→ **DESCRIPTION OF THE TASK**:
Restate all entries word for word, minus pictures.

→ **DATA TO EXAMINE**:
<<<<
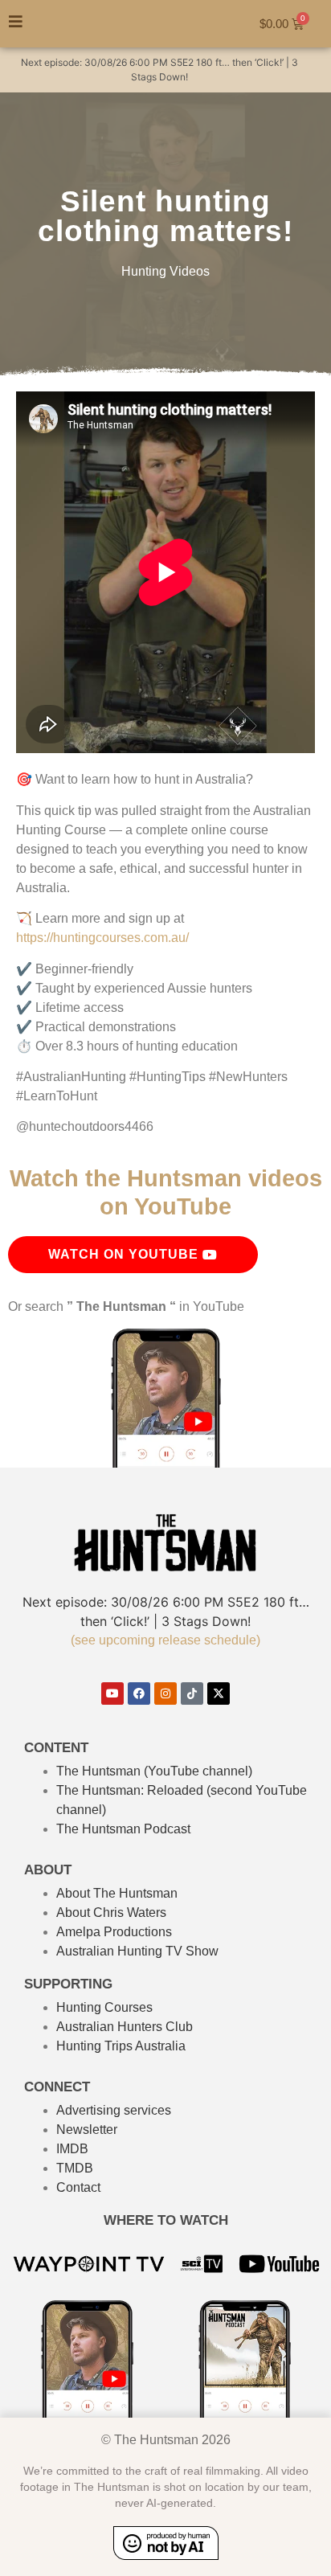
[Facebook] (139, 1693)
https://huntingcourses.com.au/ (102, 937)
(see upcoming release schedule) (165, 1640)
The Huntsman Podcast (123, 1829)
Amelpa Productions (114, 1932)
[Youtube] (112, 1693)
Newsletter (86, 2129)
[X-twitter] (218, 1693)
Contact (78, 2187)
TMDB (74, 2168)
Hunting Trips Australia (121, 2046)
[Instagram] (165, 1693)
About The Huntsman (117, 1893)
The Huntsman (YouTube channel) (154, 1771)
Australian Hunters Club (124, 2026)
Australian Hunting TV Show (137, 1951)
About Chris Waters (111, 1912)
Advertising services (113, 2110)
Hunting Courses (104, 2007)
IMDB (72, 2149)
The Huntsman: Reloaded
>>>>
→ **RESULT OF THE TASK**:
[Facebook] (139, 1693)
https://huntingcourses.com.au/ (102, 937)
(see upcoming release schedule) (165, 1640)
The Huntsman Podcast (123, 1829)
Amelpa Productions (114, 1932)
[Youtube] (112, 1693)
Newsletter (86, 2129)
[X-twitter] (218, 1693)
Contact (78, 2187)
TMDB (74, 2168)
Hunting Trips Australia (121, 2046)
[Instagram] (165, 1693)
About The Huntsman (117, 1893)
The Huntsman (YouTube channel) (154, 1771)
Australian Hunters Club (124, 2026)
Australian Hunting TV Show (137, 1951)
About Chris Waters (111, 1912)
Advertising services (113, 2110)
Hunting Courses (104, 2007)
IMDB (72, 2149)
The Huntsman: Reloaded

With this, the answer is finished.